December 14, 2011
Sarah Curley was one of two catalogers at Sagamore Hill National Historic Site working on the digitization project there. Below are some of her thoughts at the conclusion of her time there.
I feel lucky to have been a part of the digitization project here at Sagamore Hill. Before I became part of this project, my knowledge of the Roosevelts was very limited, and I had never even been to see the Roosevelt home. Not only did I get to learn more about the history of Sagamore Hill during my time here, but I was fortunate in that I was able to work hands on with pieces of history which I otherwise never would have been exposed.

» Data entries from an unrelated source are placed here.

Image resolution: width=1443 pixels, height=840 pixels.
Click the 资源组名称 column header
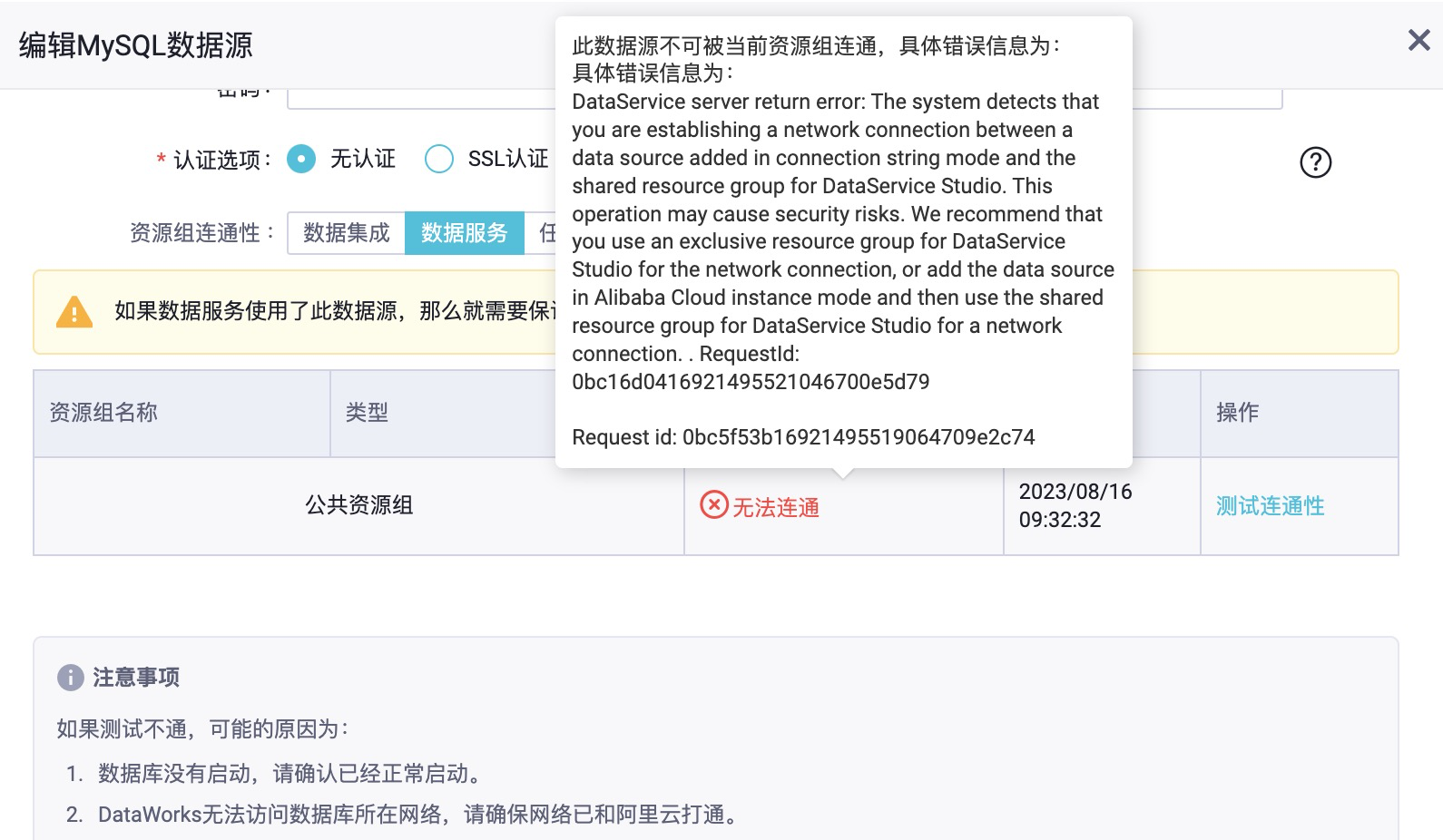click(103, 413)
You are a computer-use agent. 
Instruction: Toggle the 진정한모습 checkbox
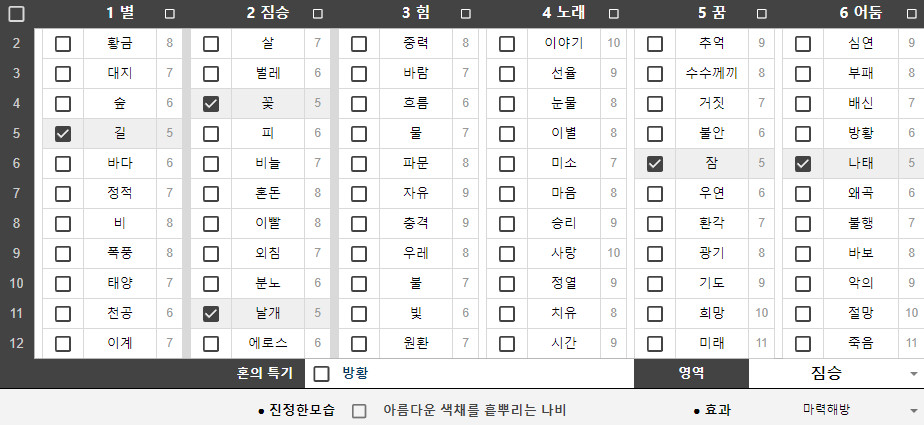(359, 411)
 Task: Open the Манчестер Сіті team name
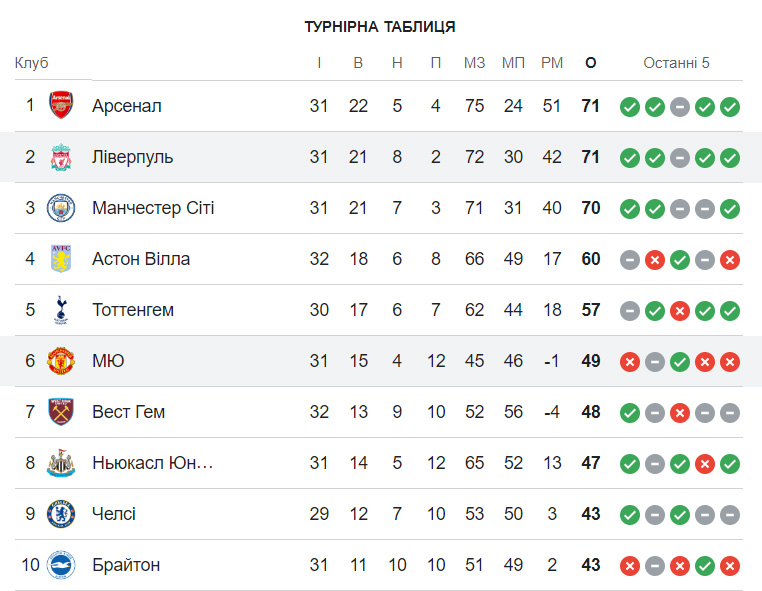(x=153, y=208)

I have to say that I was most impacted by the items of Quentin Roosevelt that I scanned and cataloged. His folder was extensive, which surprised me as he was only nineteen when he died, and had never married and moved out of Sagamore Hill as the rest of the Roosevelt children had done. I scanned everything from poems with little doodles from his father, to school essays and tearful condolence letters to his parents following his death.
Detail, Letter from Quentin Roosevelt to Theodore Roosevelt, August 22, 1917. From the Sagamore Hill National Historic Site Collection
The documents spanned his whole life from childhood to a young man going off to war. From what I read about him in these boxes, Quentin was an extraordinary human being, with an animated and luminous soul. I mourned his death, as if I had known him, and I often wish I had.
I'm so glad to have been a part of this project. I feel that by looking at Theodore Roosevelt and his family’s personal letters I got to know a more intimate side of history. It had enriched my life and ignited my passion for history.